### Data supplied
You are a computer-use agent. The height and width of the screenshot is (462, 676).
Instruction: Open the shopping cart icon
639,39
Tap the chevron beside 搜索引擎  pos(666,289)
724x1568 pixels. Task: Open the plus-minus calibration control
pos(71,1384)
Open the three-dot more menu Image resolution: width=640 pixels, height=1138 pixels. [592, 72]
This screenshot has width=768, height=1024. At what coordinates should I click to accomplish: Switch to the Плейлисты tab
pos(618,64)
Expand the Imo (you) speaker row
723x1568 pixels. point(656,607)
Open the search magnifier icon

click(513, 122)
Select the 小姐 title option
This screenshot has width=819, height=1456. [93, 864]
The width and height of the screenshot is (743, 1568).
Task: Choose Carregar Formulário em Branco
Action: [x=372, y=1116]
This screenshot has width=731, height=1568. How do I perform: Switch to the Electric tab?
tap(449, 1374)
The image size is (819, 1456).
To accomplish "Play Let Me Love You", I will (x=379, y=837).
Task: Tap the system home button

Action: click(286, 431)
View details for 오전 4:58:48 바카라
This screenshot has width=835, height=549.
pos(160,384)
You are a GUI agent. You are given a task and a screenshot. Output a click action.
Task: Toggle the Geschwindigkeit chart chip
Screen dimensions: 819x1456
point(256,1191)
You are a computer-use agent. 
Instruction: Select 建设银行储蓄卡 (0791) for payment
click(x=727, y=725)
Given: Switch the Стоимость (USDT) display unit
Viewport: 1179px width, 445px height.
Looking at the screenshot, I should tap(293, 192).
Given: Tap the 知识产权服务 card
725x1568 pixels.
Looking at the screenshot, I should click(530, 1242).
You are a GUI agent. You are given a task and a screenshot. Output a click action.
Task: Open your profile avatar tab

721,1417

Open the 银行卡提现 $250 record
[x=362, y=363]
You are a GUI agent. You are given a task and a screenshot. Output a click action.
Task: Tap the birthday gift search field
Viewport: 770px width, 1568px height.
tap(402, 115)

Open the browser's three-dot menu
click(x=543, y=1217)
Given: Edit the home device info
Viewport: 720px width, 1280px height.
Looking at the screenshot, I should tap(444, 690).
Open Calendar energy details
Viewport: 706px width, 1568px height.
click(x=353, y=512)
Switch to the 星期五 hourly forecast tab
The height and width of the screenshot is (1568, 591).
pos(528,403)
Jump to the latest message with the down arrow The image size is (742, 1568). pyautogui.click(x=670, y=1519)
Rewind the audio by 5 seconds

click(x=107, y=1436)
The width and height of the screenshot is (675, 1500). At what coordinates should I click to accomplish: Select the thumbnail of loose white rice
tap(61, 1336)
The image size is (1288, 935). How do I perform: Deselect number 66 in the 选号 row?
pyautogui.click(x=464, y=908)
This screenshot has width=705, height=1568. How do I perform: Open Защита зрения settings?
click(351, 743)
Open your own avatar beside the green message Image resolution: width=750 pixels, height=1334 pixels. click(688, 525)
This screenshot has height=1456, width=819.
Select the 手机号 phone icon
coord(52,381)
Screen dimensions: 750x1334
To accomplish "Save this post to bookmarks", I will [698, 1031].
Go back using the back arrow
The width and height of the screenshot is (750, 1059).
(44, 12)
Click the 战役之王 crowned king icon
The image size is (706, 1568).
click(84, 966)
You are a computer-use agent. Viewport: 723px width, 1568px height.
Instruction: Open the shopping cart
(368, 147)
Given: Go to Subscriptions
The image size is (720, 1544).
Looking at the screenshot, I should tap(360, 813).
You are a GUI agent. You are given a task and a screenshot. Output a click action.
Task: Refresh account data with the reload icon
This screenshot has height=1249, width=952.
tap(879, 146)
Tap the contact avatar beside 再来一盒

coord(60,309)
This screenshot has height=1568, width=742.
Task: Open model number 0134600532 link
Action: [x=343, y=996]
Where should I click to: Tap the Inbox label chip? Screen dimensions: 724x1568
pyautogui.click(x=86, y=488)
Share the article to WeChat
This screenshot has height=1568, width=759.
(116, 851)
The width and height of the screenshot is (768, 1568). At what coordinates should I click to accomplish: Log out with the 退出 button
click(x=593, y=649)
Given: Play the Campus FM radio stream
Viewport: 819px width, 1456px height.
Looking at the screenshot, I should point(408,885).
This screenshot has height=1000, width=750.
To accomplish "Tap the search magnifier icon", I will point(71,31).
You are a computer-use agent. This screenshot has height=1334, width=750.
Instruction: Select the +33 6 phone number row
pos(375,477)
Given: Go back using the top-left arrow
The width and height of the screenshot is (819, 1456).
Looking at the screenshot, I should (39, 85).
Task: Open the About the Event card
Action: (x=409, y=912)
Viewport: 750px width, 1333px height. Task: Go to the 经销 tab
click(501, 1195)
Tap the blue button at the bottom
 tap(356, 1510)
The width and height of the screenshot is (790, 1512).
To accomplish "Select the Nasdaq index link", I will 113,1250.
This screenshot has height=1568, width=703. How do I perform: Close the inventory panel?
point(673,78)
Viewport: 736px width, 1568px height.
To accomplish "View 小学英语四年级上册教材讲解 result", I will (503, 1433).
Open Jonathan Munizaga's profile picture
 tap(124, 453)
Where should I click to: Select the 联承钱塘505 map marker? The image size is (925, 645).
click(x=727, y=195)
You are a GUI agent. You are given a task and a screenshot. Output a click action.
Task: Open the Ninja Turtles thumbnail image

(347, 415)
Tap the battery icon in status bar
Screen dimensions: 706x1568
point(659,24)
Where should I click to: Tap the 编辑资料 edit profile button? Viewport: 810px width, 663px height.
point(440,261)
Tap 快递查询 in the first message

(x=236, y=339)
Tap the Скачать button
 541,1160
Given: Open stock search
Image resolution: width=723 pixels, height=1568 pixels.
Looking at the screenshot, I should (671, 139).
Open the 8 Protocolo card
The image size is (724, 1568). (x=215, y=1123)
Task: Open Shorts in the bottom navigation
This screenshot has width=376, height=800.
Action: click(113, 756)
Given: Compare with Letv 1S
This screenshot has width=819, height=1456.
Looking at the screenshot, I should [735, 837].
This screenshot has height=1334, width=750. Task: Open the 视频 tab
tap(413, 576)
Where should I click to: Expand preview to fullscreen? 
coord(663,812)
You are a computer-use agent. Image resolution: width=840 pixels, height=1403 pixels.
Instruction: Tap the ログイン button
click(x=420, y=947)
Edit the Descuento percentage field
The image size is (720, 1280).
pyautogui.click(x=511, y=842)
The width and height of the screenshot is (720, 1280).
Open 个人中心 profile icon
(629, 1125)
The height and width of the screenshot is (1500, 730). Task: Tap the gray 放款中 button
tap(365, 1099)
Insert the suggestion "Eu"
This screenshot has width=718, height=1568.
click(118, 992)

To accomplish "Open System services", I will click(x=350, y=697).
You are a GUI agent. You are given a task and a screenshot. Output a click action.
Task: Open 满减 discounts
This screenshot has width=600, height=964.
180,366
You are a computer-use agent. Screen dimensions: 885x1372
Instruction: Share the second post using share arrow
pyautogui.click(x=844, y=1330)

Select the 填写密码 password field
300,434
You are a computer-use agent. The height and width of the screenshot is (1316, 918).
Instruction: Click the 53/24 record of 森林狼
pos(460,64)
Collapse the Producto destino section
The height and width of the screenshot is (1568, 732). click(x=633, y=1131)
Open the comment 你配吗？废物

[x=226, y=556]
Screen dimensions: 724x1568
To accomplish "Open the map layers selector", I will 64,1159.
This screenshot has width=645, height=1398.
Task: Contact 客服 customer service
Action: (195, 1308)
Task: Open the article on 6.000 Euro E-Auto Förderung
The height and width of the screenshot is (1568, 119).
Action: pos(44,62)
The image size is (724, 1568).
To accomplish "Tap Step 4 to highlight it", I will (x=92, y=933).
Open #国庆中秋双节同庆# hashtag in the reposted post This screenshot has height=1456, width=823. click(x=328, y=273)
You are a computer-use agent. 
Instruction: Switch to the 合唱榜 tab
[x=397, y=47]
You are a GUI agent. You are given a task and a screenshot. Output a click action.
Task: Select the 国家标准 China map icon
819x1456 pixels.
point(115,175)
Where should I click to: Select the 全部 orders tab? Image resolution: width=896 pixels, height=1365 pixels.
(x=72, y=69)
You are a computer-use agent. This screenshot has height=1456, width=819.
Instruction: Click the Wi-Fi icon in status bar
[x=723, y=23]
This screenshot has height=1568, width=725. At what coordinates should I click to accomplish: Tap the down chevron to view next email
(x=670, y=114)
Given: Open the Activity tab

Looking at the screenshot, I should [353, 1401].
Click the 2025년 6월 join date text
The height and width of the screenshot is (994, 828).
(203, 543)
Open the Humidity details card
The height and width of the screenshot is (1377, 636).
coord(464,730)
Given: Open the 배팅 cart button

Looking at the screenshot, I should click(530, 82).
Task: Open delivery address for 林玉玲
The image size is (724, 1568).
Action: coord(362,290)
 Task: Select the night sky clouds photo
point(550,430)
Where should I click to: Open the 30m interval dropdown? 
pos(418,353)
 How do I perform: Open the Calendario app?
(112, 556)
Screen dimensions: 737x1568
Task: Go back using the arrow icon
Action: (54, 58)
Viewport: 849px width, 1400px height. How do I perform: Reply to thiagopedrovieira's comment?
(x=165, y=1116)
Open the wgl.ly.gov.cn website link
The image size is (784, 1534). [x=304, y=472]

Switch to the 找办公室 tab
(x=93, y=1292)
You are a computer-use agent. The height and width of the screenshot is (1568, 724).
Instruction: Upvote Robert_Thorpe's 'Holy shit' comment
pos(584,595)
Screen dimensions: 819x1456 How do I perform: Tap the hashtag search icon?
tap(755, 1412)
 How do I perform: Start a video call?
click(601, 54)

### Problem description
Rewrite the lines from the line with "724x1568 pixels. Task: Open" to the line with "pos(528,403)", changing "three-dot" to "overflow" and leaving all else as it is. Return only those lines.

### Answer to the task
724x1568 pixels. Task: Open the plus-minus calibration control
pos(71,1384)
Open the overflow more menu Image resolution: width=640 pixels, height=1138 pixels. [592, 72]
This screenshot has width=768, height=1024. At what coordinates should I click to accomplish: Switch to the Плейлисты tab
pos(618,64)
Expand the Imo (you) speaker row
723x1568 pixels. point(656,607)
Open the search magnifier icon

click(513, 122)
Select the 小姐 title option
This screenshot has width=819, height=1456. [93, 864]
The width and height of the screenshot is (743, 1568).
Task: Choose Carregar Formulário em Branco
Action: [x=372, y=1116]
This screenshot has width=731, height=1568. How do I perform: Switch to the Electric tab?
tap(449, 1374)
The image size is (819, 1456).
To accomplish "Play Let Me Love You", I will (x=379, y=837).
Task: Tap the system home button

Action: click(286, 431)
View details for 오전 4:58:48 바카라
This screenshot has width=835, height=549.
pos(160,384)
You are a GUI agent. You are given a task and a screenshot. Output a click action.
Task: Toggle the Geschwindigkeit chart chip
Screen dimensions: 819x1456
point(256,1191)
You are a computer-use agent. 
Instruction: Select 建设银行储蓄卡 (0791) for payment
click(x=727, y=725)
Given: Switch the Стоимость (USDT) display unit
Viewport: 1179px width, 445px height.
Looking at the screenshot, I should tap(293, 192).
Given: Tap the 知识产权服务 card
725x1568 pixels.
Looking at the screenshot, I should click(530, 1242).
You are a GUI agent. You are given a task and a screenshot. Output a click action.
Task: Open your profile avatar tab

721,1417

Open the 银行卡提现 $250 record
[x=362, y=363]
You are a GUI agent. You are given a task and a screenshot. Output a click action.
Task: Tap the birthday gift search field
Viewport: 770px width, 1568px height.
tap(402, 115)

Open the browser's overflow menu
click(x=543, y=1217)
Given: Edit the home device info
Viewport: 720px width, 1280px height.
Looking at the screenshot, I should tap(444, 690).
Open Calendar energy details
Viewport: 706px width, 1568px height.
click(x=353, y=512)
Switch to the 星期五 hourly forecast tab
The height and width of the screenshot is (1568, 591).
pos(528,403)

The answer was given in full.